Along with 1TB 2.5" drives it should be less then 15W in power consumption, but personally, I would rather go for Atom D510/D525 for dual core/quad thread then only a single core/dual thread.


----------



## Zare (Jun 21, 2011)

> With VMs about the only thing you can't do AFAIK is 3D games.



Even that is changing - with ESXi's direct PCIx passthrough, you can use a full-featured 3D accelerator inside a guest machine, and use direct KVM or RDP/VNC for access. Regarding VirtualBox, it's 3D features are nowhere near the capacity of playing sophisticated games inside guests. However, it really comes handy on desktop - there's no 2D acceleration outside of Windows guests, only 3D. GNOME desktop inside guests is far more responsive with Compiz/Emerald than with normal Metacity, because the former can use VirtualBox's acceleration features.


----------



## carlton_draught (Jun 21, 2011)

Zare said:
			
		

> Even that is changing - with ESXi's direct PCIx passthrough, you can use a full-featured 3D accelerator inside a guest machine, and use direct KVM or RDP/VNC for access.


That's pretty cool. I hope VMware eventually comes to FreeBSD. Who knows, now that ZFS on FreeBSD has matured to a great extent, maybe more people see the logic for using FreeBSD as a host OS. I suspect that more people will, especially since VirtualBox works perfectly for a lot of situations except for 3d games. If that sort of user-base grows, VMware can be expected to come to FreeBSD.


----------



## _martin (Jun 22, 2011)

No question it depends on hardware. It's just maybe I have a different picture in mind when somebody says workstation ;-)

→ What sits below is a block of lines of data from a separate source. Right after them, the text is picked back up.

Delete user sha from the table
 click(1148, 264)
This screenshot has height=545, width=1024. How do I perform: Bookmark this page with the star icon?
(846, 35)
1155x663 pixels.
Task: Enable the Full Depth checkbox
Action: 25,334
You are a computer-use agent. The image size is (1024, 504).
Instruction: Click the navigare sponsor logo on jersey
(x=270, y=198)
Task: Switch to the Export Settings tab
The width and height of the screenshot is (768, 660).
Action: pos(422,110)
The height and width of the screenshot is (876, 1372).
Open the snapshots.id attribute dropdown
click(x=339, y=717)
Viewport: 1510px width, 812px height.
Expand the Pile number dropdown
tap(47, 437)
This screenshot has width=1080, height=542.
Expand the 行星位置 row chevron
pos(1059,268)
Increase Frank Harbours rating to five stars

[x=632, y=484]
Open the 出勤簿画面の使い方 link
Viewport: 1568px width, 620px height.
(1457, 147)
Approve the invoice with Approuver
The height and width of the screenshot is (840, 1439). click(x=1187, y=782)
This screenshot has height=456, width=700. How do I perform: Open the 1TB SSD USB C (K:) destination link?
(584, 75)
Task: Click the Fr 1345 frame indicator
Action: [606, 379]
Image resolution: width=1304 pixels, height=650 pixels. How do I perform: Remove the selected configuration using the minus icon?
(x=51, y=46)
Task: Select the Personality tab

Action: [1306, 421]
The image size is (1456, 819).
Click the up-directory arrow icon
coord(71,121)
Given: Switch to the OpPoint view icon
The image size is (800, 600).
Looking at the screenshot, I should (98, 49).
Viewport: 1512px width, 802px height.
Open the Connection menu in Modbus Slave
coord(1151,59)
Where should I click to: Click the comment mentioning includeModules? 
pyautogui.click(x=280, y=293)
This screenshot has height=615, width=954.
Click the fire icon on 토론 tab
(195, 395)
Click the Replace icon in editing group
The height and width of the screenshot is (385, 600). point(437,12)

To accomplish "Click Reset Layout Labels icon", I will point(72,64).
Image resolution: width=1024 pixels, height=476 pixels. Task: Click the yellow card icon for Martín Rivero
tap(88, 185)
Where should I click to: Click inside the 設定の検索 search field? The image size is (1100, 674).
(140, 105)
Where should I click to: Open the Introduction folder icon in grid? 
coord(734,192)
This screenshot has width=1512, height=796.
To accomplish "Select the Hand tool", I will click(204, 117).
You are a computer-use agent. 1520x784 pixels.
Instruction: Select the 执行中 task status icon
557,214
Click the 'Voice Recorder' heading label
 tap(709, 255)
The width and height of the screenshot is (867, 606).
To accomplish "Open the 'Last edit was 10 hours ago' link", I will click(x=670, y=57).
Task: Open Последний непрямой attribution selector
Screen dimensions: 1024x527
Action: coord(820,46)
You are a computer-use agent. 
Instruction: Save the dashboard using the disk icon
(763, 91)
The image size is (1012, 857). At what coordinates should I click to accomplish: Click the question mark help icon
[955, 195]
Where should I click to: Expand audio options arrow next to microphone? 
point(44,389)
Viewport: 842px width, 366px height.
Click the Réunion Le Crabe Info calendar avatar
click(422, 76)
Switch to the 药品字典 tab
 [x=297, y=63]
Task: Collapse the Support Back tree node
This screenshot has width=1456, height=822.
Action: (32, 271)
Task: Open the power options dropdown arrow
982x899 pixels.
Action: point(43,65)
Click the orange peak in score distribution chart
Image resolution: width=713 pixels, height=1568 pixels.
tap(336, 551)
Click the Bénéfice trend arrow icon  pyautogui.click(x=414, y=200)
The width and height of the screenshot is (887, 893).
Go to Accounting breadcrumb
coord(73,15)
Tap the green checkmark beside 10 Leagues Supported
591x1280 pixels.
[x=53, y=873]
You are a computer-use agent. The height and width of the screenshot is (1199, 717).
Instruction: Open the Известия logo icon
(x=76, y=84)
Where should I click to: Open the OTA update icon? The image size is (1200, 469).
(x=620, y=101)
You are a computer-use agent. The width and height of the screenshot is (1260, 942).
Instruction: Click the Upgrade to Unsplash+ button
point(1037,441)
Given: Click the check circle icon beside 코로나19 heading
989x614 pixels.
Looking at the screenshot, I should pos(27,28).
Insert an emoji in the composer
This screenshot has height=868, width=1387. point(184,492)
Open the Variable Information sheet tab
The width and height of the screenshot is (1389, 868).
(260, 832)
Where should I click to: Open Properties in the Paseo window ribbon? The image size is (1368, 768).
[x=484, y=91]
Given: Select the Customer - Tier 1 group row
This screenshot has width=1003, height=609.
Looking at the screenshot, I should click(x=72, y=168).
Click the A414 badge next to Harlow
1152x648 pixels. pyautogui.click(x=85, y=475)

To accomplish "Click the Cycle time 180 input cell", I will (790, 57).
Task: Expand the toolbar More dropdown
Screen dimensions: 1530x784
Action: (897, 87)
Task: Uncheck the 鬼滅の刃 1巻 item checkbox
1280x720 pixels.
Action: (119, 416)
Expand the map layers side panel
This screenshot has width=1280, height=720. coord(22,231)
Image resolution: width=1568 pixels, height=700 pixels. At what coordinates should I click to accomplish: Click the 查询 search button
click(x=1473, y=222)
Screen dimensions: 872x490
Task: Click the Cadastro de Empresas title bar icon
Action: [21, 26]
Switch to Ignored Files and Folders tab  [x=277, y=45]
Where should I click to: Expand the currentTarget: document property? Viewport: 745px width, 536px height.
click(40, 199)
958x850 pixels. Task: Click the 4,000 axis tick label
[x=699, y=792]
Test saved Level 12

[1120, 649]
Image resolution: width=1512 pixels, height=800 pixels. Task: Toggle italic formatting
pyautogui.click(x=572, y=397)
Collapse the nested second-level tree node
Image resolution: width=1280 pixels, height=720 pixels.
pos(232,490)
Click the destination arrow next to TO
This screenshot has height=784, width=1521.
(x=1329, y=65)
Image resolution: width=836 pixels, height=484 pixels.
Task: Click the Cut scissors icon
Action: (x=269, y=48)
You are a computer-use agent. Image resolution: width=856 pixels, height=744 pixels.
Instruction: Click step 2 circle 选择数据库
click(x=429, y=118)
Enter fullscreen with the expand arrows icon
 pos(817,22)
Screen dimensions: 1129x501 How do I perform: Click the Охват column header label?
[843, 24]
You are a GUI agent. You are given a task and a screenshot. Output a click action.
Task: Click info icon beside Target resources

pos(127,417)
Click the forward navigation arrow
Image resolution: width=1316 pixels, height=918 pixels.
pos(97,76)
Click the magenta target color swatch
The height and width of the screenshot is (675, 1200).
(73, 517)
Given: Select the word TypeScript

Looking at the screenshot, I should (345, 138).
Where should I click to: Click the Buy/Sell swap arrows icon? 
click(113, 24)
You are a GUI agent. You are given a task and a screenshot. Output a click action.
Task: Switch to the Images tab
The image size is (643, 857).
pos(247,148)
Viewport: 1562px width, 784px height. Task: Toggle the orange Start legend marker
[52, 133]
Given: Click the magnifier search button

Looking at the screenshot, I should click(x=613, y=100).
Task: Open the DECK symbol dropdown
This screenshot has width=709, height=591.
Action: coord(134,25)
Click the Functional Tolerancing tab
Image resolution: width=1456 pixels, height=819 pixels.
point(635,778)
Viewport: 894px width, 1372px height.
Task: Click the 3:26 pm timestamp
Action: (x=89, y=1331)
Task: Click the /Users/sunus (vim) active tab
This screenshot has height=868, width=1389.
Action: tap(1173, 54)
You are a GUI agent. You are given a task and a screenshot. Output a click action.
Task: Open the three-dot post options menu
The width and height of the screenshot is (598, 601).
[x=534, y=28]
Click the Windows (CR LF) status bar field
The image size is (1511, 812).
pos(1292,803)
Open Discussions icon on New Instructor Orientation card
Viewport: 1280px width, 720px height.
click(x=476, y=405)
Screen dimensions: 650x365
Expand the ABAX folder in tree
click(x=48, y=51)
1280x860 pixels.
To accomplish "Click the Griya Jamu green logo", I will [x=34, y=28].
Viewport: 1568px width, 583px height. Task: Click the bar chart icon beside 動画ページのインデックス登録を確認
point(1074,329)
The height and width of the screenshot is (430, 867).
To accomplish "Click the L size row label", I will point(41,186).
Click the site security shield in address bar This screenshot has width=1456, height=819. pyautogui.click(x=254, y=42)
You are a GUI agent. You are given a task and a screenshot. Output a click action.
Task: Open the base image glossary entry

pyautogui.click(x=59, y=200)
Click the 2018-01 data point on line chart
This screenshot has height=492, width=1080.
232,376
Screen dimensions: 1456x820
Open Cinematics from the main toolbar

@vermaden: That's actually pretty nice. I was thinking building myself a home NAS on FreeBSD/ZFS. Mini-ITX with a passive power supply. 
How much RAM do you have in it? I was wondering about performance; specially when you have a lot of I/Os on it (== active LAN connection, several ftp pushs, torrents, etc.)


----------



## vermaden (Jun 22, 2011)

matoatlantis said:
			
		

> @vermaden: That's actually pretty nice. I was thinking building myself a home NAS on FreeBSD/ZFS. Mini-ITX with a passive power supply.
> How much RAM do you have in it? I was wondering about performance; specially when you have a lot of I/Os on it (== active LAN connection, several ftp pushs, torrents, etc.)



Currently ... 1GB.

I use transmission there along with samba and NFS, video/audio streaming across entire WiFi network works very well, I do not have any performance nor stability problems, but 1GB may be little too less for DEDUP at v28 in the latest STABLE, I also have to test its efficiency for my pool, which is currently 93% full.


----------



## _martin (Jun 23, 2011)

vermaden said:
			
		

> I do not have any performance nor stability problems



That's great. Reason why I'm asking is due to the problem I have on my server. I have an amd64 8.2-RELEASE with 6GB of RAM and two v15 zfs pools - one 160GB mirror and one 4TB raiz5 array. Everything works OK, but it's just impossible to get an uptime of this server more than 4 months. Describing the situation is not the point of this thread, but I was curious about the stability of the system you're using.


----------



## vermaden (Jun 24, 2011)

@matoatlantis

I am not able to achieve such uptime because of random power problems, it's just a home NAS, so no UPS there, and as usual, power is sometimes gone, currently it's 20 days up, but who knows when power will be gone.


----------



## monkeyboy (Jun 29, 2011)

With FreeBSD, I've had uptimes greater than 2 YEARS. Usually a power supply fan dies and needs to be replaced. Almost never is there an actual problem with FreeBSD that necessitates a reboot.I'm not using ZFS though.


----------